## Conjunto de tareas
1 - Enumere las necesidades humanas con las que Isaiah Berlin compara la pertenencia a una comunidad en el fragmento sobre la Guerra de las Comunidades.
2 - Retome el fragmento sobre la Guerra de las Comunidades y redacte su continuación a partir de la última oración.

## Extracto del documento
-- -- --

Rebelión injustificada. Revolución legítima
Tomo las citas de la obra magna de José Antonio Maravall Estado Moderno y mentalidad social (1972, I, p. 476), quien mucho antes ya había calificado a la Guerra de las Comunidades como la primera revolución de carácter protonacional, nítidamente moderna, apoyada en el pensamiento político más innovador de su tiempo, aunque anclase sus raíces en tradiciones medievales heredadas, al igual que lo harían las grandes revoluciones posteriores, como la inglesa y, sobre todo, la primera revolución nacional victoriosa ocurrida en las Provincias Unidas de los Países Bajos, enfrentadas a la Monarquía de España.
Aquellas frases han encontrado en nuestro tiempo una formulación definitiva en la obra de Isaiah Berlin, para quien "la pertenencia a una comunidad es una necesidad humana fundamental, tan fuerte como la necesidad de alimento, bebida, calor o seguridad: significa que los demás entienden lo que uno dice sin que tenga que embarcarse en explicaciones; que los gestos y palabras, todo lo que entra en la comunicación, son aprehendidos por los miembros de esa sociedad".

-- -- --

## Material proporcionado
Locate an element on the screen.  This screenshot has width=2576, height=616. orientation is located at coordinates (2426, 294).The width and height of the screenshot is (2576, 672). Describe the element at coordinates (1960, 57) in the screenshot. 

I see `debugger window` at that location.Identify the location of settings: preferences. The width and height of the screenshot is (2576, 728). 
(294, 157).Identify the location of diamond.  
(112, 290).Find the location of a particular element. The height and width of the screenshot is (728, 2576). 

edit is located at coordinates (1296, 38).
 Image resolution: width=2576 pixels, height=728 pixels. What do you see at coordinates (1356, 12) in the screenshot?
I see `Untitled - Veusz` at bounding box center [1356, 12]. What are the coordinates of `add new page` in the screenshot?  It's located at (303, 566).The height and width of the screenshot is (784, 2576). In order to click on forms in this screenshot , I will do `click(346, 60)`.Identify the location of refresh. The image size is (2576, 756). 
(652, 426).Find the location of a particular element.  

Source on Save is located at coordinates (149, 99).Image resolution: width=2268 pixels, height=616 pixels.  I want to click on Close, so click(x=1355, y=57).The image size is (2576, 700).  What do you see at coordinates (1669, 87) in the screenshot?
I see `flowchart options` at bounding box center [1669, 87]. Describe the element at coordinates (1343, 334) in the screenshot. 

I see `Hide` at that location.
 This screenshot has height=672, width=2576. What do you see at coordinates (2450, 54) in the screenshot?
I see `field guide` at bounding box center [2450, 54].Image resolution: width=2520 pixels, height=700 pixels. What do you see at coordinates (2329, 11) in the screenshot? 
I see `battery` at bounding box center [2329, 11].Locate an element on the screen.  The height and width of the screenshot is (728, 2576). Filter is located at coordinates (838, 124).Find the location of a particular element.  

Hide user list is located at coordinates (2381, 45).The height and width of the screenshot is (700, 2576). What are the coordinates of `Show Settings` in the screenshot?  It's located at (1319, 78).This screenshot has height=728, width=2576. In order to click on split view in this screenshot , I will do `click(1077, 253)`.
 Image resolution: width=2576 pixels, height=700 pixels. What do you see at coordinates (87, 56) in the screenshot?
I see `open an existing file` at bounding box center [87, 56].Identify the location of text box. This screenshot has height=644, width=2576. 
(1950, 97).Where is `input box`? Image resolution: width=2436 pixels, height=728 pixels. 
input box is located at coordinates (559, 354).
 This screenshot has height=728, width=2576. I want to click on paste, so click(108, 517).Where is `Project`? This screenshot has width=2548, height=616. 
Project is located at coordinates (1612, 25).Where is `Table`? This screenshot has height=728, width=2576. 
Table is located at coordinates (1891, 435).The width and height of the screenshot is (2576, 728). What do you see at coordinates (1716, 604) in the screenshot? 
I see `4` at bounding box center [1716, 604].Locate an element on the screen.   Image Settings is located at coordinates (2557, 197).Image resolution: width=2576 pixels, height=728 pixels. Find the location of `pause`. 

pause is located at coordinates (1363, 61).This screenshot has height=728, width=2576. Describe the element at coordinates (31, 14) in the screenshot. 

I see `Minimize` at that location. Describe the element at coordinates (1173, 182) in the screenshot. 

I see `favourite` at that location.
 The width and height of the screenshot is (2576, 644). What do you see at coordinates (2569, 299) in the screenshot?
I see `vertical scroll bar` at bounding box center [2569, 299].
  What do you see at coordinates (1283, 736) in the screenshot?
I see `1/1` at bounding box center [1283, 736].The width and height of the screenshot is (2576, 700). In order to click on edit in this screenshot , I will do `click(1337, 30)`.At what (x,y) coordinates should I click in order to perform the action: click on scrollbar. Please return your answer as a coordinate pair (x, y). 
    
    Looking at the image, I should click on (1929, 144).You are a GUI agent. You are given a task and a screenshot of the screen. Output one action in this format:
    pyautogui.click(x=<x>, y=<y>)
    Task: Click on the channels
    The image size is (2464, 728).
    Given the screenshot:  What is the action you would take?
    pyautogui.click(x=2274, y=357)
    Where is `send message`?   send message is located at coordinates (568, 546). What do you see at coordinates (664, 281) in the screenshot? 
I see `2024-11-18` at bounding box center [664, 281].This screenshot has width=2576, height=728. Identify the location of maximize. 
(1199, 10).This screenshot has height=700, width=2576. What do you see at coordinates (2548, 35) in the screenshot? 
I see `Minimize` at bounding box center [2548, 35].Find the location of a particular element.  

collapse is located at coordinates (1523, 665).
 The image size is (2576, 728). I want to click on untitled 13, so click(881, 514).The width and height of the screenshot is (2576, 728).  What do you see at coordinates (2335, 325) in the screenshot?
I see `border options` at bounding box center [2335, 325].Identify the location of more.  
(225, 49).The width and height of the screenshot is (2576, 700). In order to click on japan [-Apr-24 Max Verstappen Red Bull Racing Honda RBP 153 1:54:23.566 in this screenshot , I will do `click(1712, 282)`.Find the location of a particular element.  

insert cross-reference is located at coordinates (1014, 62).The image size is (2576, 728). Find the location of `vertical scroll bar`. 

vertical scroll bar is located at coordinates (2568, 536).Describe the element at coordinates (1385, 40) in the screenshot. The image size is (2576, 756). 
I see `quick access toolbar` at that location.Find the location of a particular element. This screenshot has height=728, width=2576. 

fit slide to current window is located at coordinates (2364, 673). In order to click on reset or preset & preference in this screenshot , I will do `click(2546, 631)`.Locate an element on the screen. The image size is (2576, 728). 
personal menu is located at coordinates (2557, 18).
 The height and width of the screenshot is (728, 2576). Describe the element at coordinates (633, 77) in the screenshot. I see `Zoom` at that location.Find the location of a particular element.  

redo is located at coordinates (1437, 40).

-- -- --

## Resultados por tarea
1 -
- Alimento
- Bebida
- Calor
- Seguridad

2 -
Pero al mismo tiempo, Berlin estableció que "lo que diferencia a toda ideología legítimamente humanista de sus formas aberrantes es la consideración por estas últimas de los individuos como medios y no como fines en sí mismos, ya se trate de alcanzar un objetivo nacional, de clase, derivado del imperativo religioso, o cualquier otro."
En suma, como sucede con la mayor parte de los valores por los que orienta su vida el ser humano -y especialmente sus relaciones con los demás-, de lo que se trata es de dilucidar cuales son los límites entre la forma "natural" -que solemos considerar legítima-, y sus expresiones aberrantes, por irracionales e incompatibles, resultado de la exageración "monoteísta", en la que no cabe cohonestación alguna de unos con otros valores igualmente estimables, sin los que el comportamiento de los individuos no puede ser calificado de humanista.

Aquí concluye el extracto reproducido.